Ди смотрела на контуры двух человеческих тел. Голова, тело, руки, ноги – только все в виде фрагментов, разложенных по местам. Некоторых элементов мозаики недоставало, а те, что имелись, были сильно повреждены. У Ди не осталось ни малейших сомнений, что Робин так искусно выложил перед ней два расчлененных тела утопленников.
– Будьте добры, с самого начала, – хрипло попросила она.
– Пару недель назад к одному из островков в дальних шхерах прибило вот эту берцовую кость. Женщина, вызвавшая полицию, думала, что речь идет о незаконной охоте. Она так и не поняла, что кость – человеческая, в результате чего новость об этой находке не стала достоянием широкой общественности. Ваш коллега Бенни Сведин…
– Вероятно, вы имеете в виду моего шефа Конни Ландина, – перебила его Ди.
– …как обычно, не проявил к случившемуся особого интереса, а отчет судмедэксперта настроил его на еще более пассивный лад.
– И что говорилось в отчете? – терпеливо спросила Ди.
– Что кость с большой долей вероятности была отделена от тела при жизни потерпевшего.

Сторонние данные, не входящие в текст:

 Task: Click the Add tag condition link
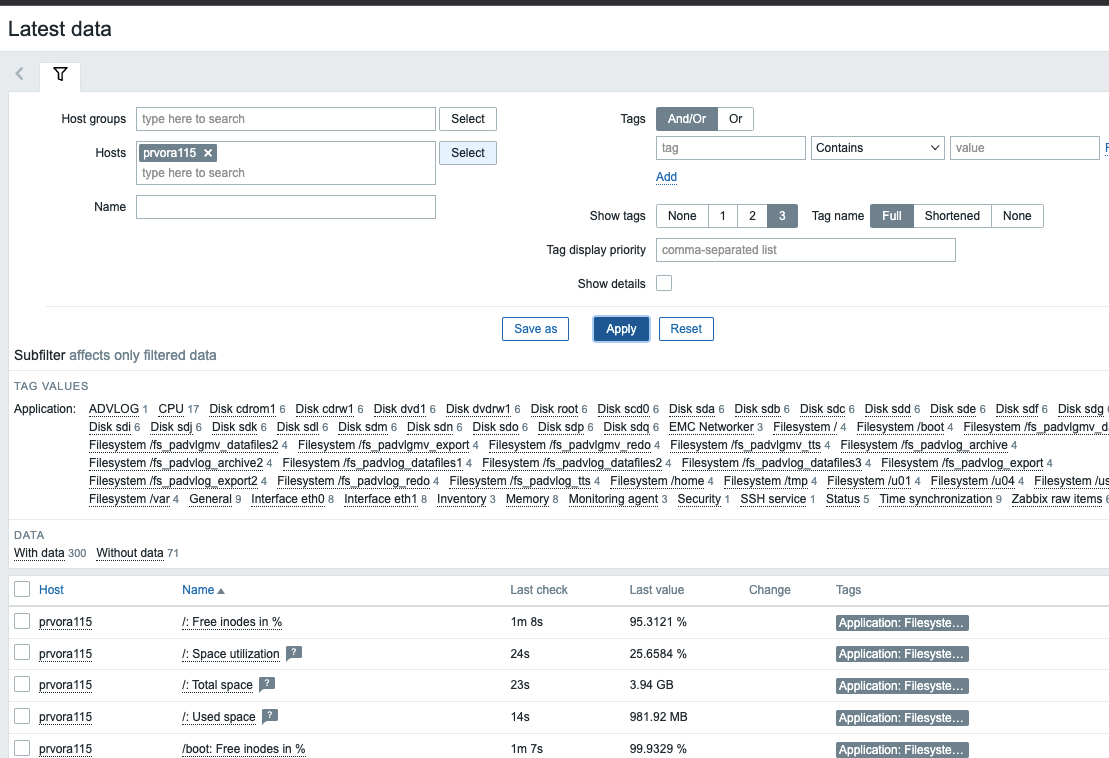666,177
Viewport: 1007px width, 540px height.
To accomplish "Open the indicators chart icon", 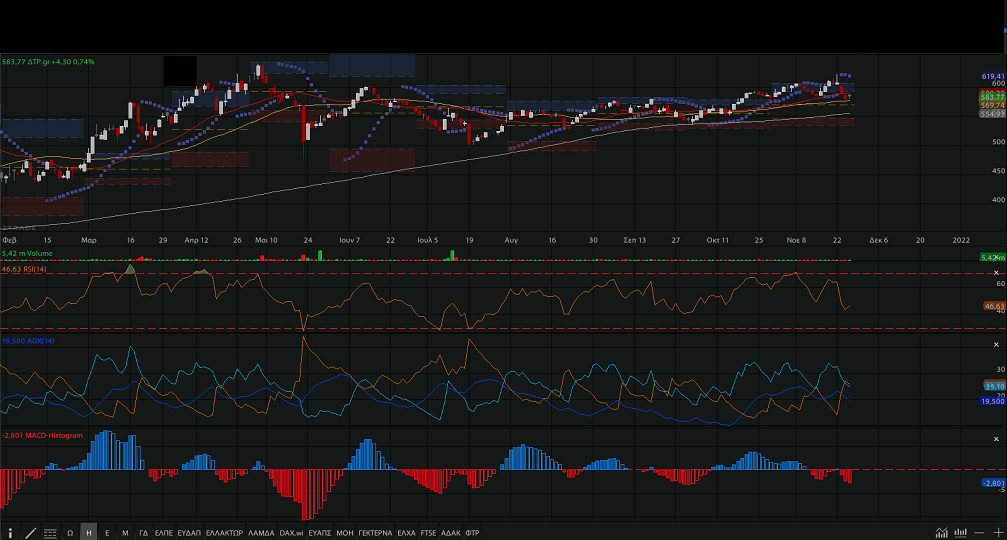I will pyautogui.click(x=941, y=532).
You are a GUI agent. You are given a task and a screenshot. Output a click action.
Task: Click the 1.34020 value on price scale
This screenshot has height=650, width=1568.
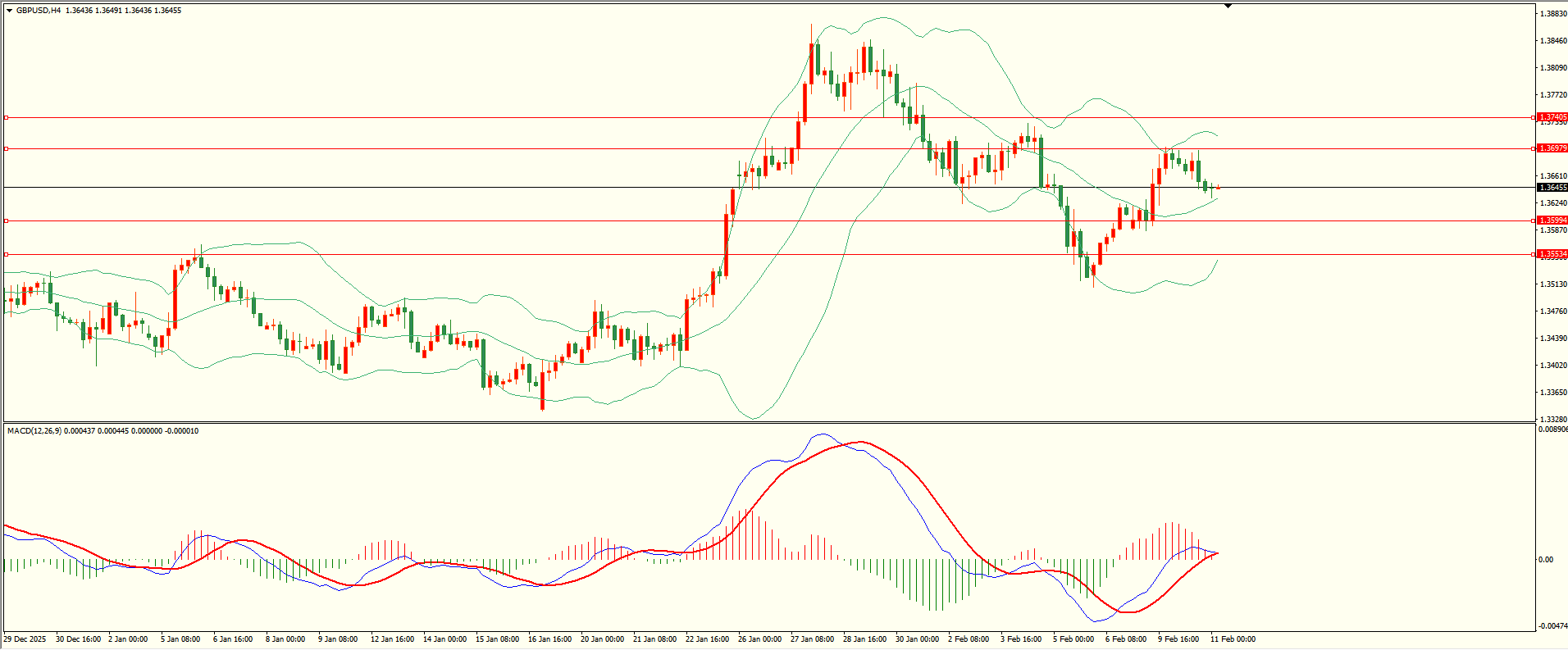pyautogui.click(x=1553, y=366)
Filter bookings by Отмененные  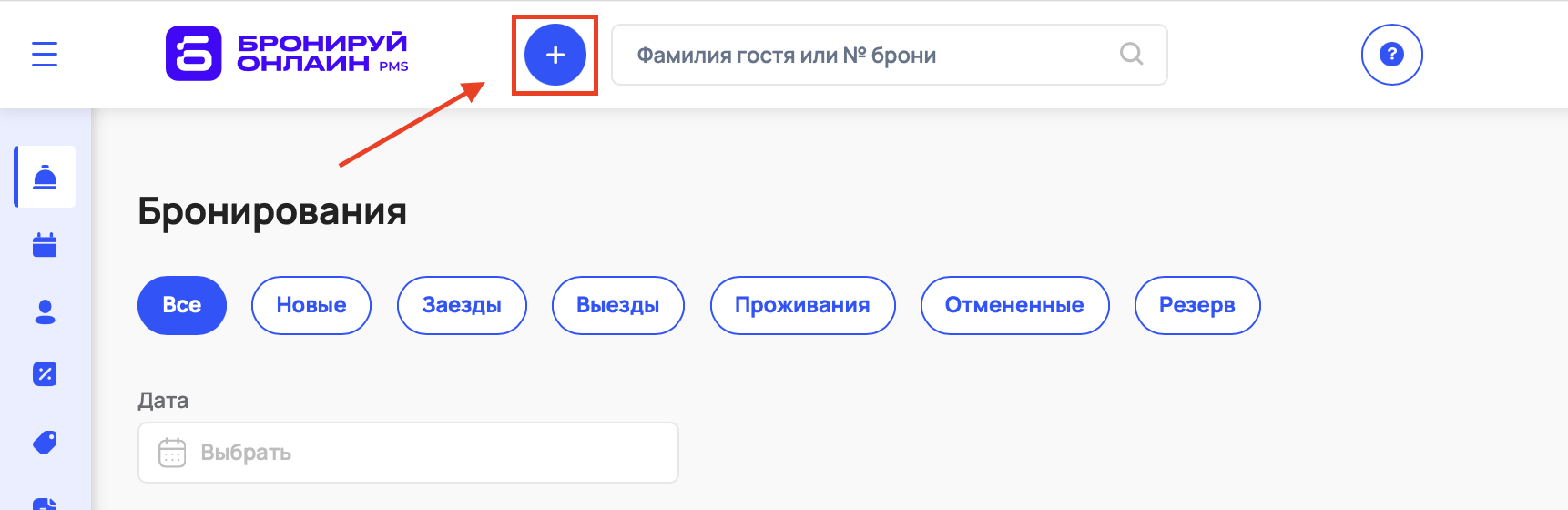point(1014,305)
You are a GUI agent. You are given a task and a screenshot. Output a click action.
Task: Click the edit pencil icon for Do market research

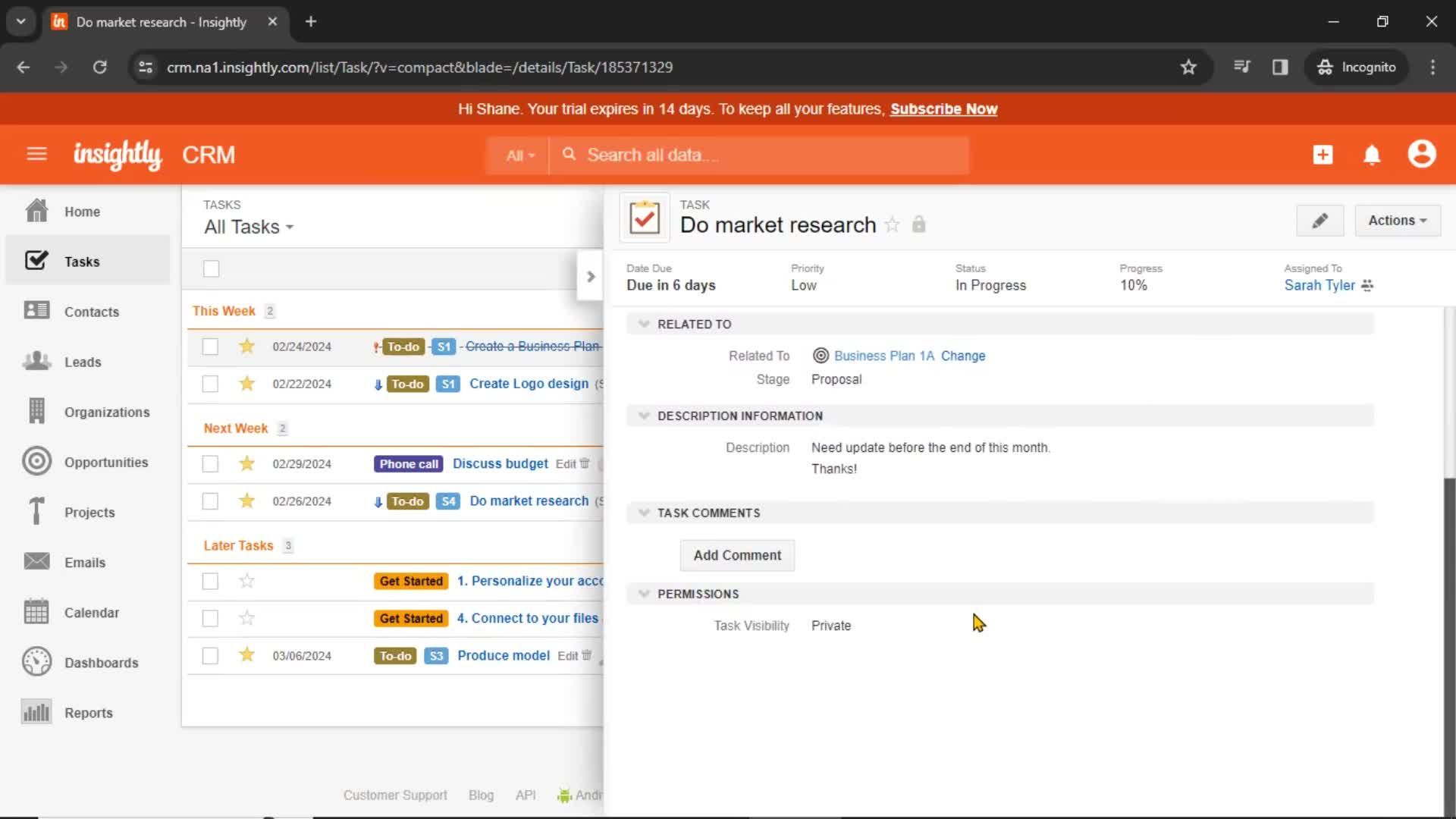(x=1320, y=220)
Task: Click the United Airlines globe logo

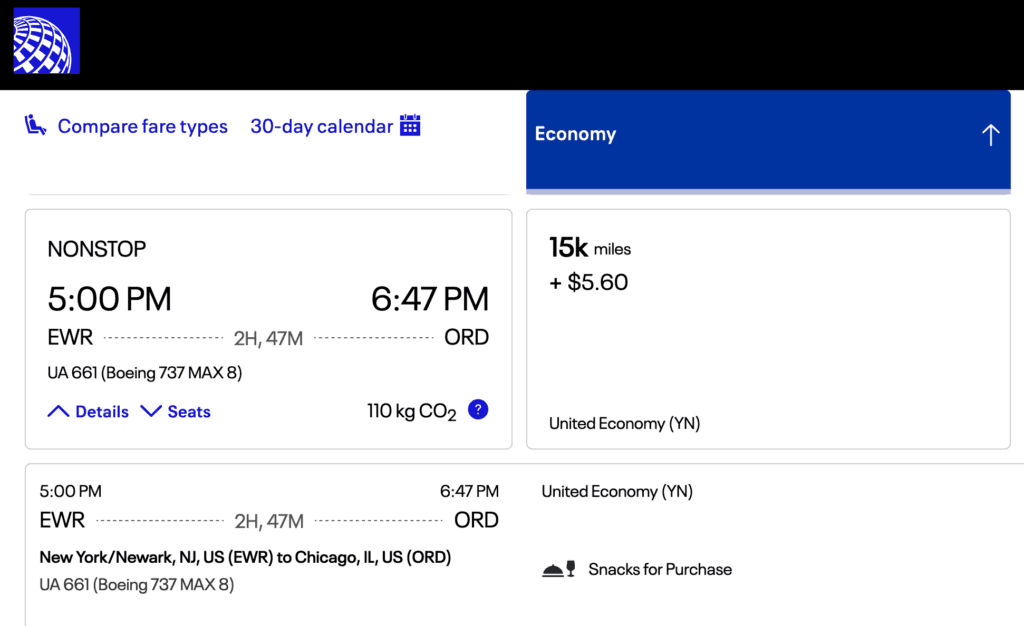Action: tap(46, 41)
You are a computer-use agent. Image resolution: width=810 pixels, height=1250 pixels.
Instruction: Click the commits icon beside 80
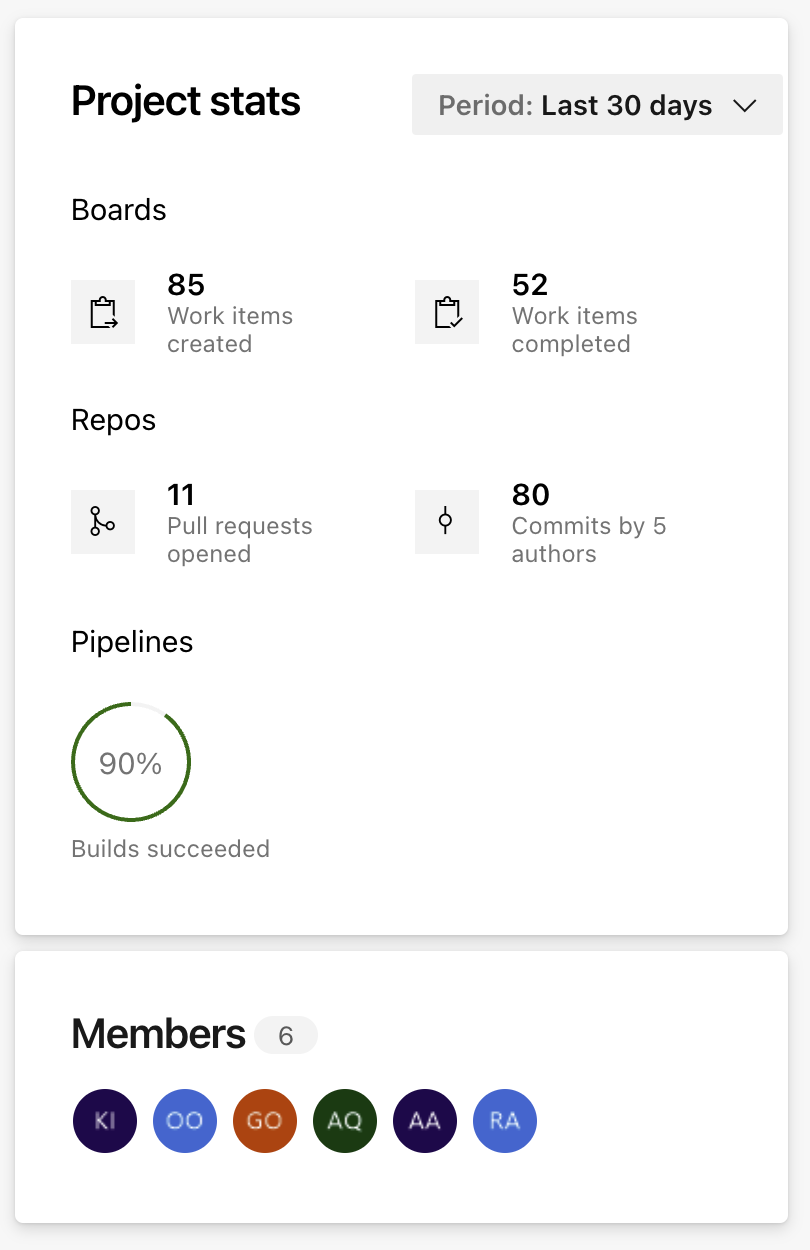447,522
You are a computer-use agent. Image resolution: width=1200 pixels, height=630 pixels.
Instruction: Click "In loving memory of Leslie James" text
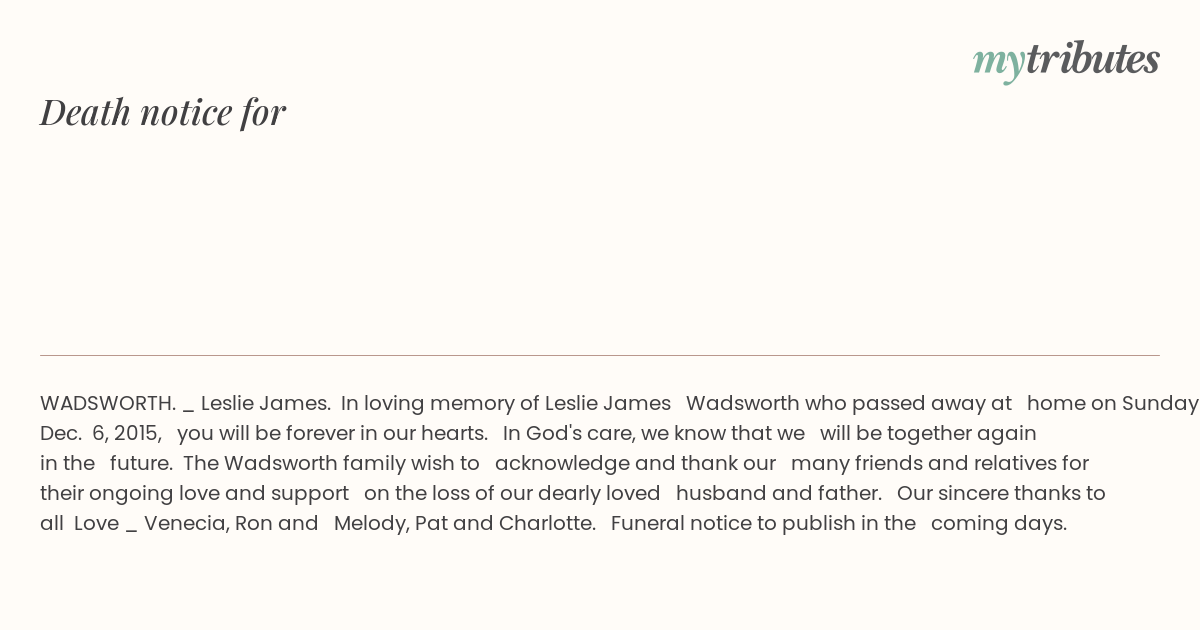pyautogui.click(x=506, y=403)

И даже моя углубленная экспертиза не подстегнула расследование.
– А она, в свою очередь показала, что…?
– Один единственный удар очень острым клинком.
Ди кивнула и спросила:
– Что было потом?
– Выделить ДНК оказалось сложно, и не успели мы получить окончательный ответ из лаборатории, как на днях позвонил один рыбак и рассказал о странных снастях, найденных у островка в самых дальних шхерах. Короче говоря: мы обнаружили две сети в форме клеток, содержащие части человеческих тел. В одной из них оказалась дыра, достаточно крупная для того, чтобы через нее вывалилась берцовая кость. С тех пор мы и занимаемся этим сложным пазлом. Главная заслуга Ронни Брандена в том, что ему удалось убедить рыбака молчать о находке. Ведь если бы о ней узнали СМИ, это вызвало бы определенный резонанс.
– Значит, теперь вы обратились ко мне в обход Конни Ландина? – спросила Дезире Русенквист. – И что у вас на этот раз?